Colorado. Runner. Yogi. Fucking hilarious, like, 17% of the time.

how else are you supposed to judge a book?

I assume that if you are not allowed to judge a book by its cover, you're supposed to use the title. Right? I mean, it's just ridiculous to expect people to READ a whole book before passing judgement. That doesn't make any sense at all. Yeah, let's try the title thing. What would I suspect these books were about if I couldn't see the covers?

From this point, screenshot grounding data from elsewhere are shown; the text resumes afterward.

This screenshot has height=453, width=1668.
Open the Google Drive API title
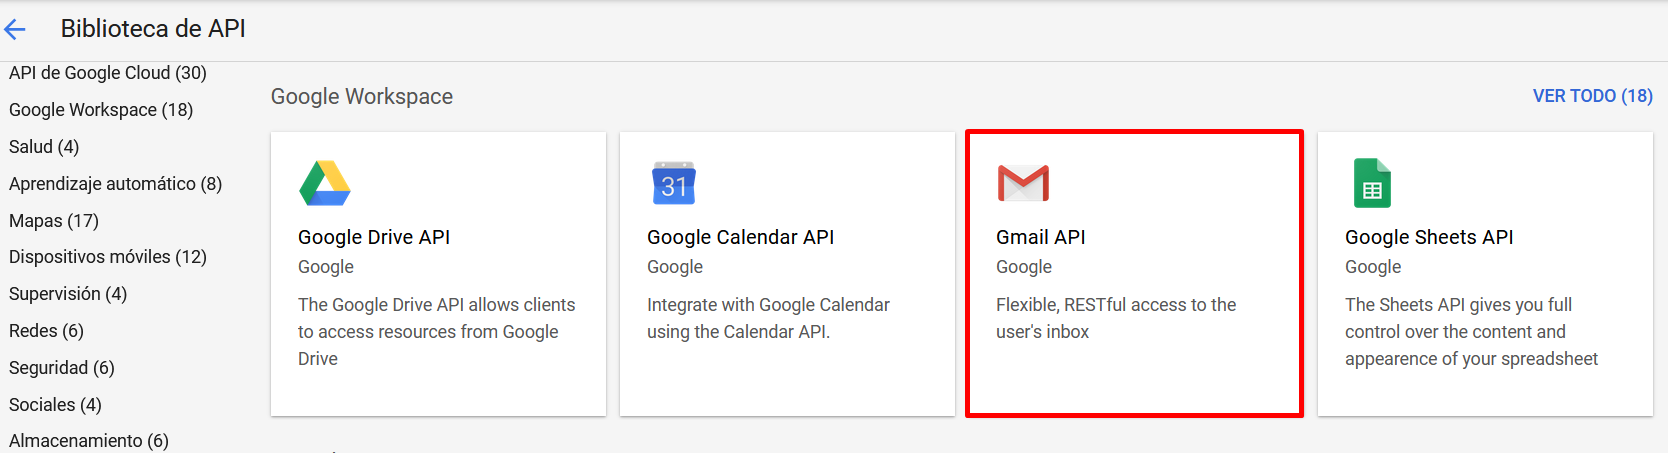(374, 237)
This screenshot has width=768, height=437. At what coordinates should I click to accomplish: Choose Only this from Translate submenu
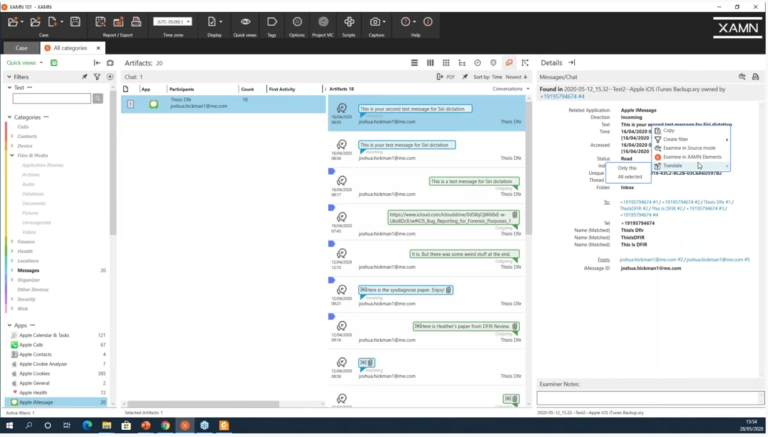point(627,168)
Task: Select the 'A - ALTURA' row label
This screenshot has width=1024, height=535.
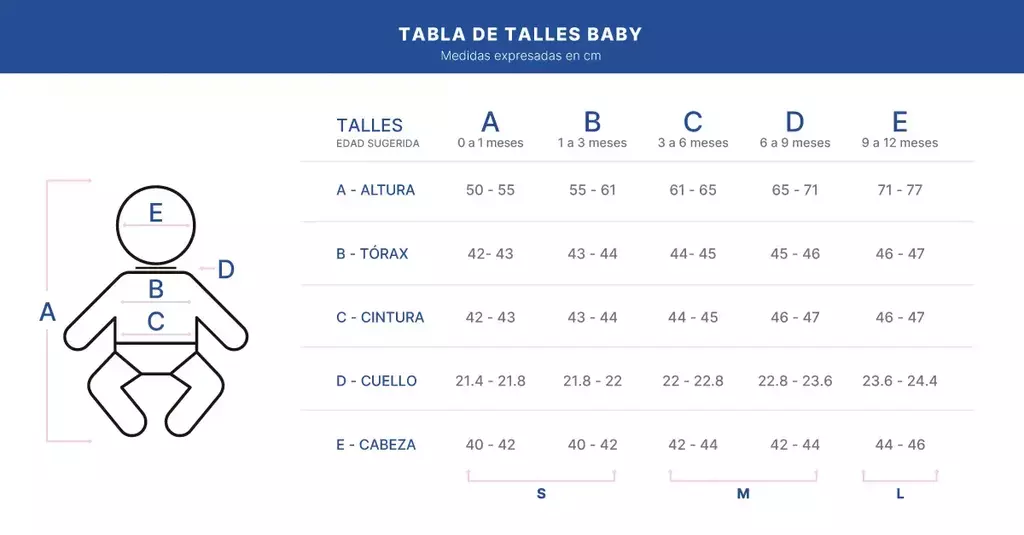Action: tap(375, 190)
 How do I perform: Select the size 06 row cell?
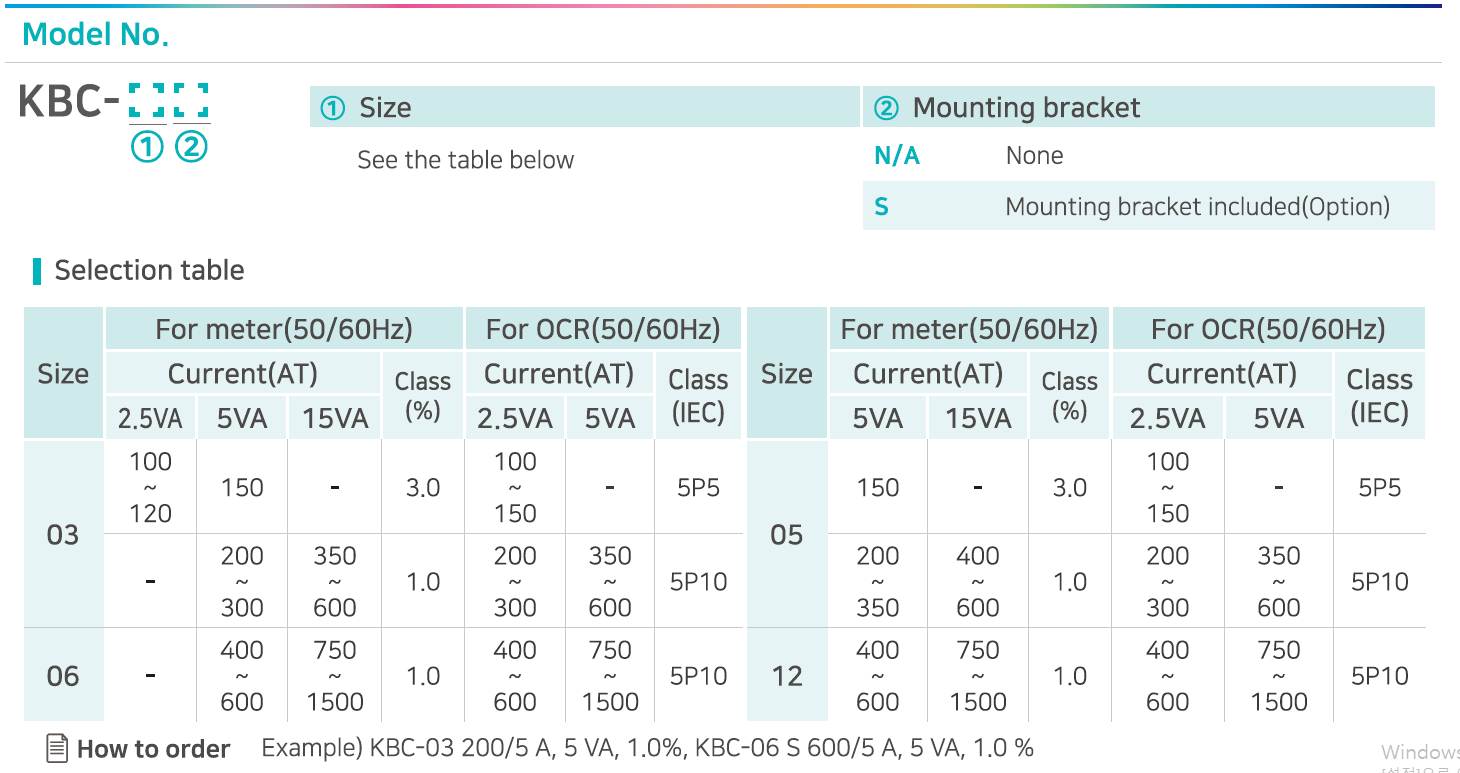click(x=63, y=676)
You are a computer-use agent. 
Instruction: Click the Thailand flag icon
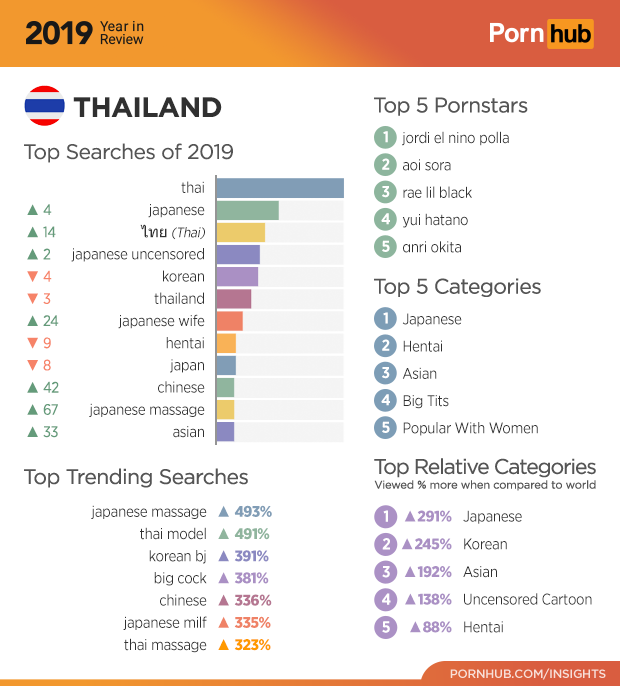point(44,106)
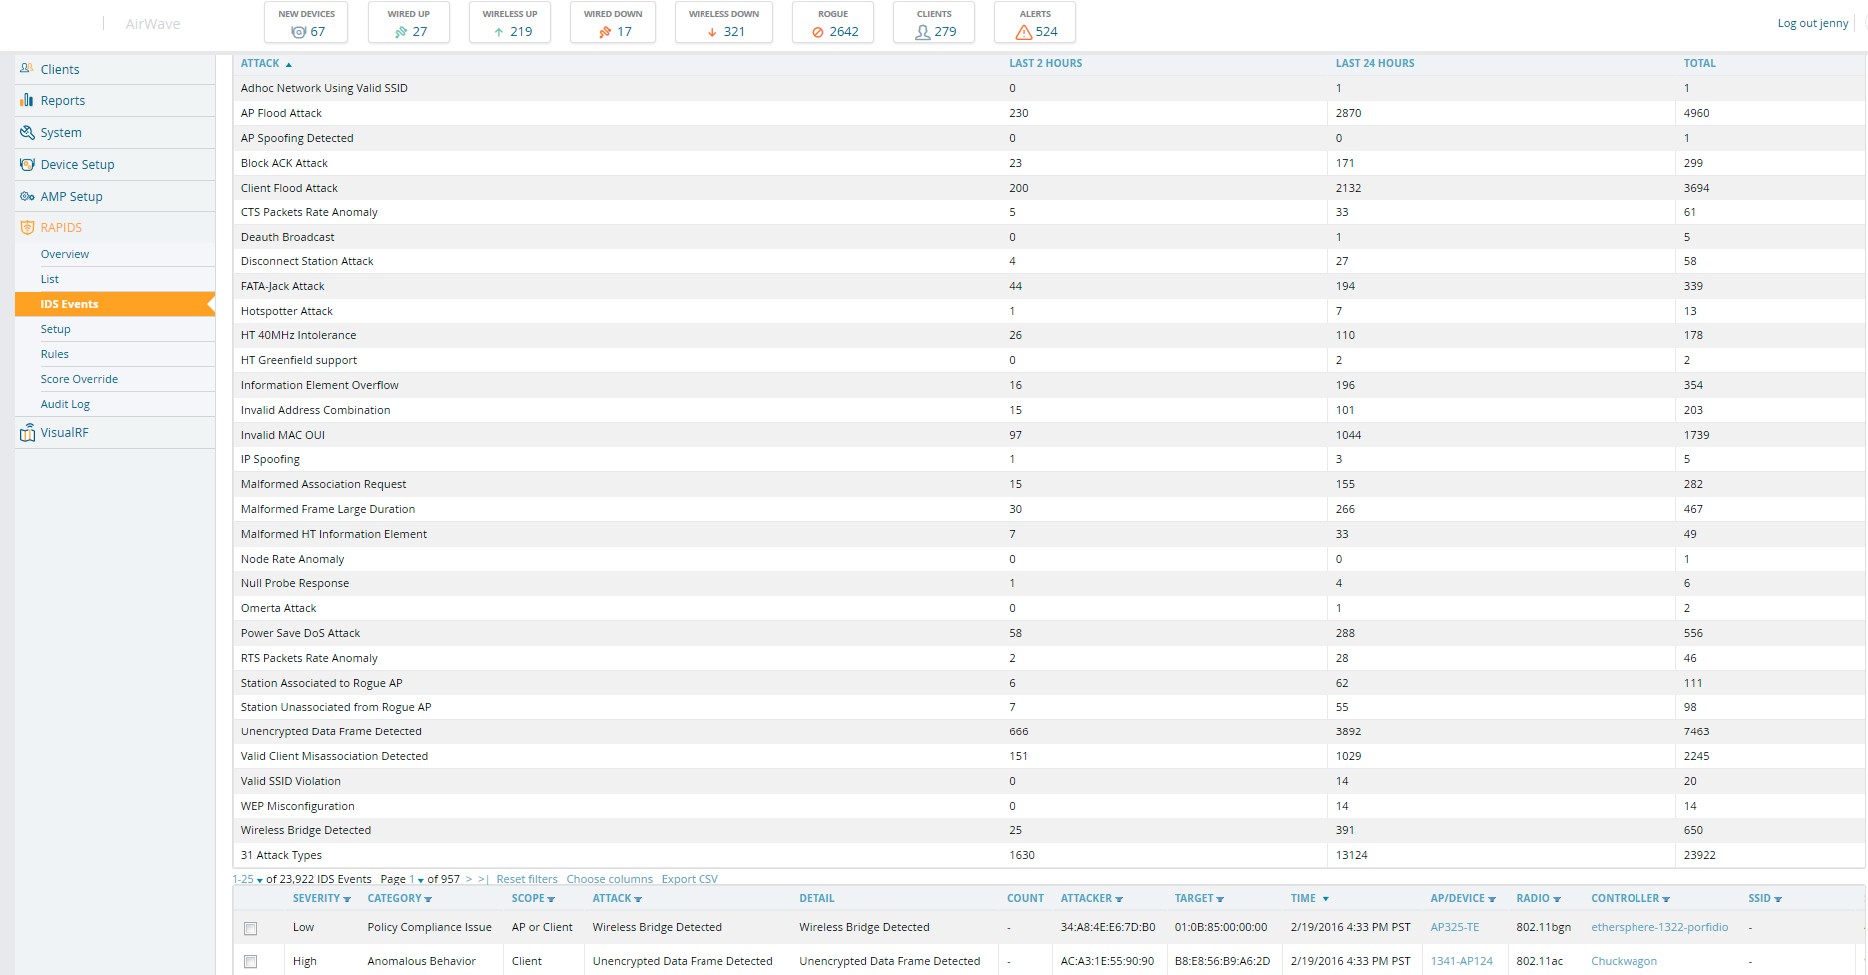Click the Wireless Down arrow icon
Viewport: 1868px width, 975px height.
coord(712,32)
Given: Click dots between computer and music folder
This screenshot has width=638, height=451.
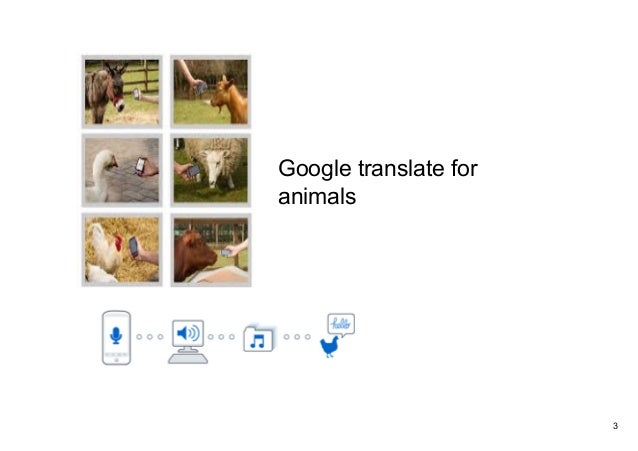Looking at the screenshot, I should pyautogui.click(x=221, y=337).
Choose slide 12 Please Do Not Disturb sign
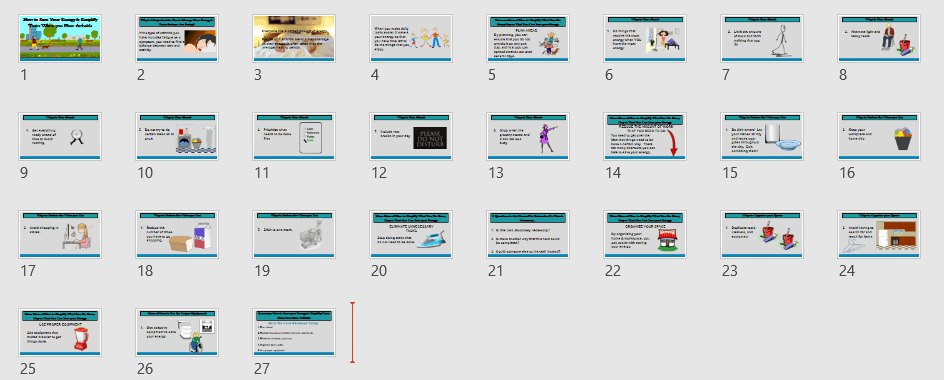The height and width of the screenshot is (380, 944). [x=411, y=137]
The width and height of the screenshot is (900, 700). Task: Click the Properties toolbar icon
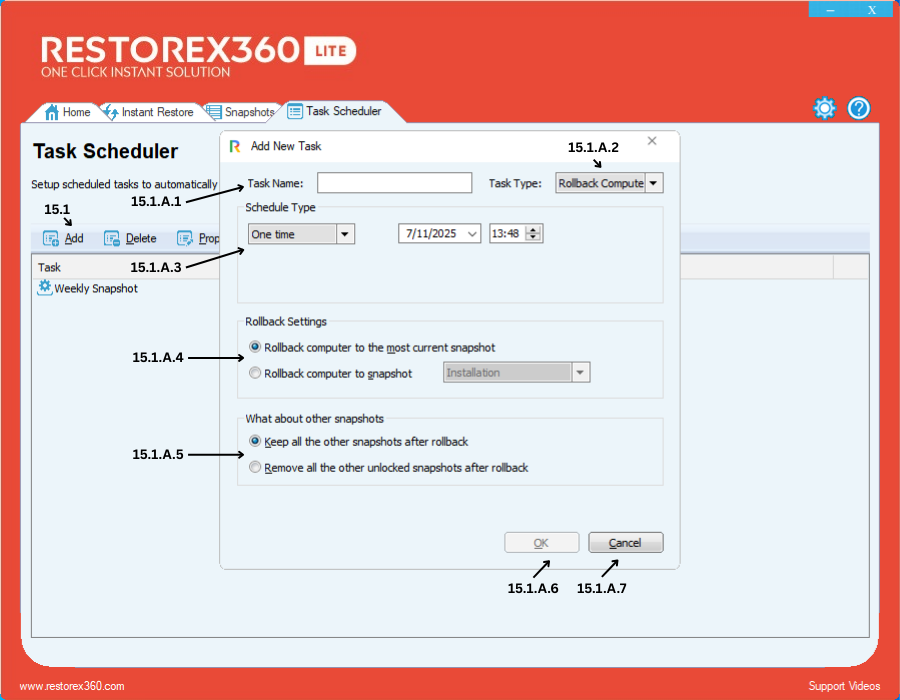coord(185,239)
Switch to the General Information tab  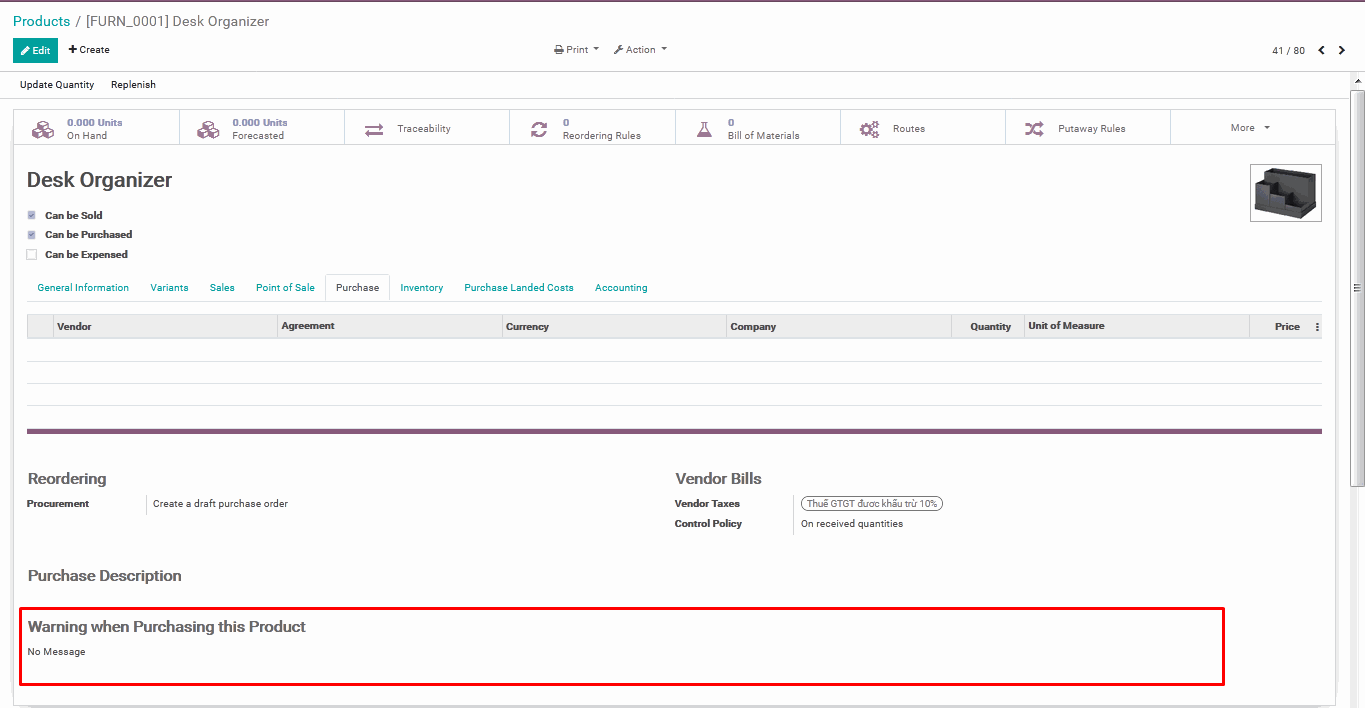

Salem's Lot: a serious look at the accused witches in Salem, MA, and their lot in life. Or something about someone turning into a pillar of salt, maybe. I'm going to say 2.5/5 stars. (My rating for the actual book, 3/5. Stephen King didn't used to be as good as he is now!)

Ishmael: Moby Dick II, obviously. Suspected rating: 4/5. Actual rating: -10/5. THIS IS THE WORST BOOK EVER. A talking gorilla lectures you about being a bad person for 263 pages. It sucks. The cover doesn't illustrate that any more than the name does, though, so I'm not really sure what the takeaway here is.

Half Life: Science? Specifically nuclear chemistry, maybe? Assumed rating: 0/5. Actual topic, which is TOTALLY CLEAR from the cover, is conjoined twins. Actual rating: 3.5/5. (It was pretty depressing.)

There you go. Through the magic of a very small and hand selected sample, I have proved that stupid saying is wrong at least 2/3 of the time.  Not too shabby. Judge by all the covers you want, people, I give you leave.